As soon as I opened up the machine and took out the circuit boards, it was clear things weren’t working properly:

Broken :(

I superglued the board itself back together, and then used lumps of solder to repair the broken traces. Jumper wires would have been better, but admittedly I was too lazy to get up and find a spool of wire.

Once the traces were repaired, Phooky helped me test the output voltages. Since it takes in 110V mains power, I was nervous to start poking at it by myself. But we only made the electricity arc between the multimeter probes once. Have I mentioned that mains power is kind of terrifying?

Anyway, of the four pins that connect to the card edge, two are tied together to ground, and the other two provide 24v for the motor drive (which feeds the mylar sheets) as 12v for the COP420 microchip.

Speaking of the COP420, my first instinct was to try to get a firmware dump off the chip and try to reverse engineer the firmware. Not that I have any experience doing that, but luckily Trammell does. Unfortunately, he found out that the COP420 is a mask-programmed device, meaning that the program is put into ROM when the chip is created, in contrast to something like the Atmega chips used in Arduinos. If you’re lucky, the “test mode” on the chip was initially enabled, making it possible (if somewhat of a pain) to read out the firmware.

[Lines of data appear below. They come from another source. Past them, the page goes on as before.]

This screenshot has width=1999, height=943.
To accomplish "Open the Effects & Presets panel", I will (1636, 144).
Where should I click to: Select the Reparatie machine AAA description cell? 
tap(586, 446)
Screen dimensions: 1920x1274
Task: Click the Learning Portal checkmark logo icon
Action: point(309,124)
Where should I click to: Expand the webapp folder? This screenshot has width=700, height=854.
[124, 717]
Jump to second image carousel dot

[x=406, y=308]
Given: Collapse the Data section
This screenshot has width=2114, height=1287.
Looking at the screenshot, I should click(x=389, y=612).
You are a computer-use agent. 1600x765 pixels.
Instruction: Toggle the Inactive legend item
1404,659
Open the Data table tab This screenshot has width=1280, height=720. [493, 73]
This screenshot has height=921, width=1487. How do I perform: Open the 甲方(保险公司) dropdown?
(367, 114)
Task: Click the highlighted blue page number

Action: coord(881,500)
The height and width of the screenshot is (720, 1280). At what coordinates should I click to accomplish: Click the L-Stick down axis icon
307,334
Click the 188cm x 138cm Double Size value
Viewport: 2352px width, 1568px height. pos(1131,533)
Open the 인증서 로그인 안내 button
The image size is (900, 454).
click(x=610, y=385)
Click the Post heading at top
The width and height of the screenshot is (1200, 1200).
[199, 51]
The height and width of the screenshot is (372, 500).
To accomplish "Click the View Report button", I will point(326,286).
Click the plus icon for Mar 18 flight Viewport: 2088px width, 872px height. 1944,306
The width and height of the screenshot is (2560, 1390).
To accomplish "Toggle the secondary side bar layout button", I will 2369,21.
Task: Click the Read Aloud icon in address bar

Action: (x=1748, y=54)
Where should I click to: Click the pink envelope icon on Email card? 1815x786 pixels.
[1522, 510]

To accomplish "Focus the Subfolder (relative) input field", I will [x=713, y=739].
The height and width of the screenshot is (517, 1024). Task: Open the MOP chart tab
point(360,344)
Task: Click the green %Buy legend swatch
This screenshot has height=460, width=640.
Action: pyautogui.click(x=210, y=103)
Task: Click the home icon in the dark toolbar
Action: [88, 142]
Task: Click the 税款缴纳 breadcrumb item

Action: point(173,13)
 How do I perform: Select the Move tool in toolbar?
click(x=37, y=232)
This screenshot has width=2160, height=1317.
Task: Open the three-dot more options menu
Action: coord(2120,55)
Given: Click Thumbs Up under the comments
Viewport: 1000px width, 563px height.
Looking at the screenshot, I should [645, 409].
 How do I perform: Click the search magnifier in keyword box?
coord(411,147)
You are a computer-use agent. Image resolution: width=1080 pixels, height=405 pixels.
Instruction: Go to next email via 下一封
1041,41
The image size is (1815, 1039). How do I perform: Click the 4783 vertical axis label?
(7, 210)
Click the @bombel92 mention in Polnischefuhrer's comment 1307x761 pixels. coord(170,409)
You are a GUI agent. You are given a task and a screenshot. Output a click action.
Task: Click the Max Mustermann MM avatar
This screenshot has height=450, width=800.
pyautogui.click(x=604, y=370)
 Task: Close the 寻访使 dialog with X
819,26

The more I think about it, the more it makes sense just to redesign the selector box from the ground up. Most of the bulk and power of the box is related to the scanning and advancing of the mylar cards, which are adorably archaic but not exactly convenient. A USB interface would be vastly preferable, and would cut down on about 2/3 of the circuit. I need to do some investigating to see if the whole thing could be USB powered, eliminating the need for a separate power cord and bulky transformer.

Yeah, ok, I have a knitting machine problem.